Impact: Provides clinically actionable cystatin C thresholds that better stratify AKI risk than creatinine in ICU settings, enabling earlier detection and risk-aligned management.
Clinical Implications: Incorporating cystatin C into perioperative/ICU AKI surveillance may improve early identification and prognostication, informing nephrotoxin stewardship, fluid management, and RRT planning.
Key Findings
- Defined cystatin C thresholds: Stage 1 (1.40–1.59× baseline within 7 days or ≥0.44 mg/L in 48 h), Stage 2 (1.60–2.09×), Stage 3 (>2.10× or ≥2.80 mg/L).
- Cystatin C staging identified 11% more AKI and 10% more stage 3 than creatinine-based KDIGO.
- Reclassification to AKI by cystatin C (from no AKI) carried higher mortality risk (HR 1.36), validated across cohorts and infection strata.
Methodological Strengths
- Large multicenter cohort with mortality-aligned threshold derivation and external validation
- Adjusted survival analyses with long-term follow-up increasing robustness of prognostic performance
Limitations
- Observational design cannot establish causality or clinical impact of cystatin C-guided interventions
- Abstract does not report validation cohort size; assay standardization and baseline estimation methods may influence thresholds
Future Directions: Prospective trials to test cystatin C-guided AKI prevention/treatment pathways and cost-effectiveness; harmonize assays and integrate into perioperative risk tools.
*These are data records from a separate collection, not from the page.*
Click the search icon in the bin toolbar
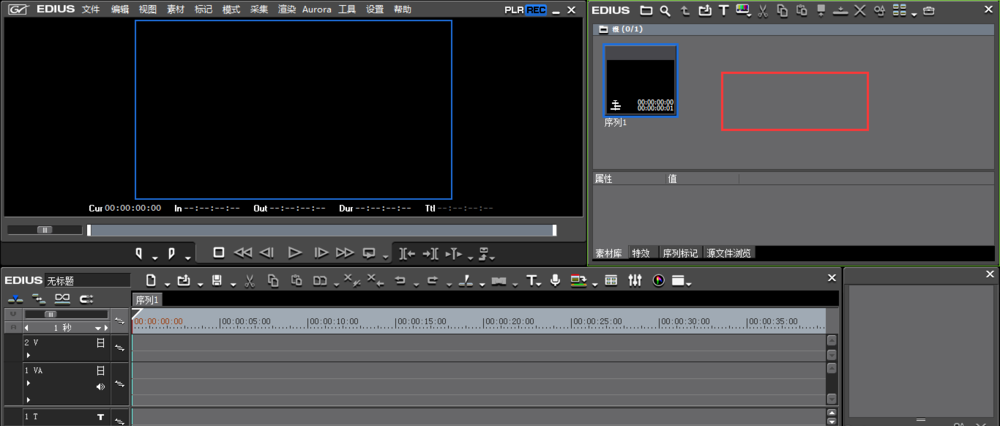The image size is (1000, 426). (665, 10)
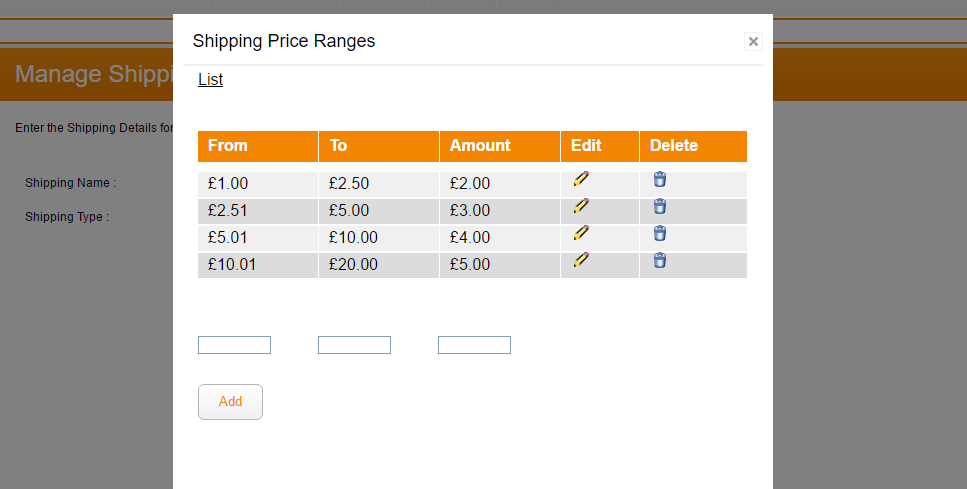The width and height of the screenshot is (967, 489).
Task: Open the List link
Action: (210, 80)
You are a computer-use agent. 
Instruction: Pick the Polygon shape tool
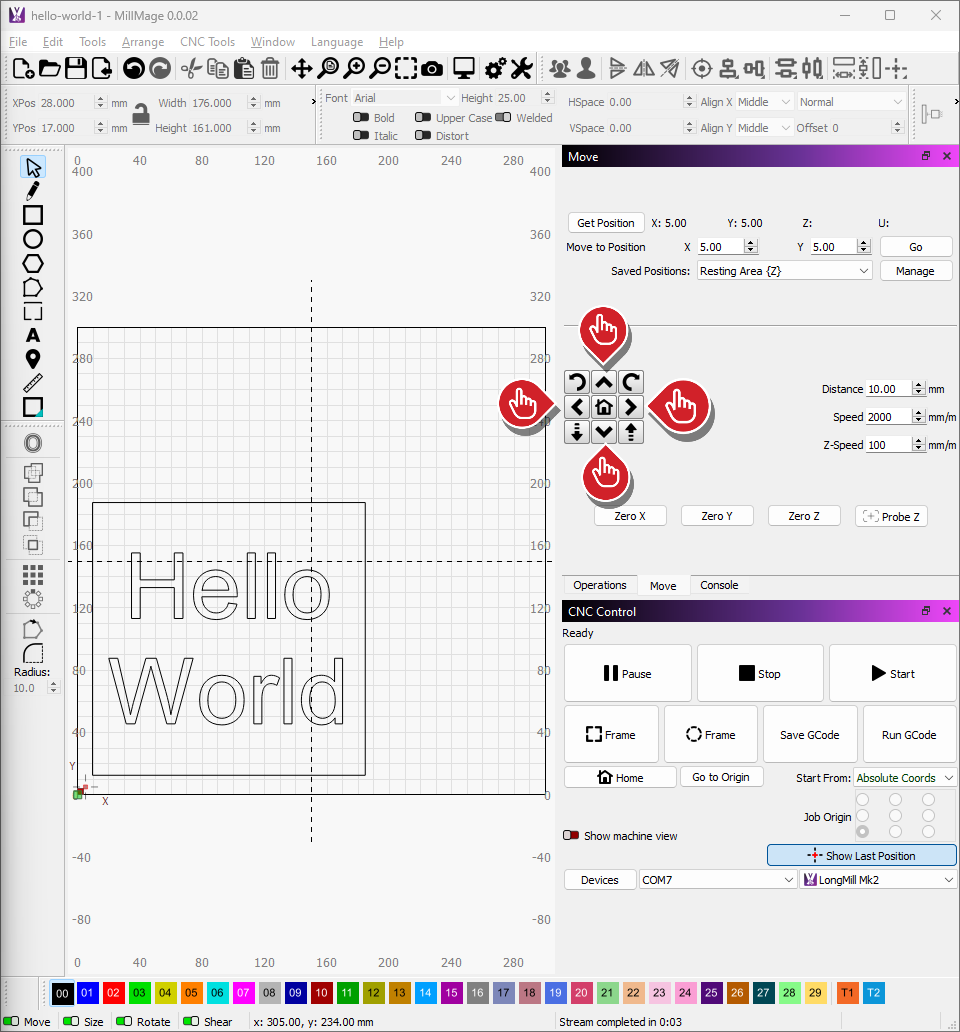33,263
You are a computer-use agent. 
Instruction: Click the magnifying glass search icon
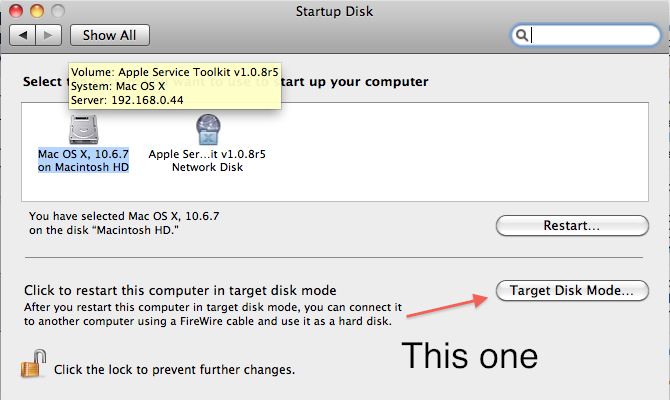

INTRODUCTION: Acute kidney injury (AKI) criteria and staging are based on serum creatinine and urine output, but serum cystatin C performs better at estimating glomerular filtration rate (GFR) in critically ill patients. Accordingly, a cystatin C-based AKI staging system was developed and its performance studied in critically ill patients. METHODS: AKI stages according to Kidney Disease: Improving Global Outcomes (KDIGO) creatinine criteria were converted to corresponding cystatin C-based stages using 14-day mortality in 9424 critically ill patients from 3 Swedish hospitals followed for 5.6 years (median interquartile range: 2.8-7.2). Model performance was evaluated using Cox regression on long-term mortality adjusted for age, gender, comorbidities, and unit type. An independent cohort ( RESULTS: KDIGO stages corresponded to the following: Stage 1: increase in cystatin C 1.40 to 1.59 times baseline within 7 days or ≥ 0.44 mg/l within 48 hours; Stage 2: 1.60 to 2.09 times baseline; and Stage 3: above 2.10 times baseline or ≥ 2.80 mg/l. Cystatin C-based versus creatinine-based staging identified 11% more AKI and 10% more Stage 3. Patients reclassified to AKI by cystatin C from no AKI had a higher risk of death of 1.36 (1.24-1.49), whereas those reclassified vice versa had a lower risk 0.71 (0.56-0.91). These findings were consistent irrespective of infection status for 30-day mortality. In the validation cohort, reclassification to a higher stage by cystatin C was an independent predictor of increased risk of death. CONCLUSION: In critically ill patients, cystatin C-based staging identified more AKI than KDIGO criteria, and these patients had increased short- and long-term mortality.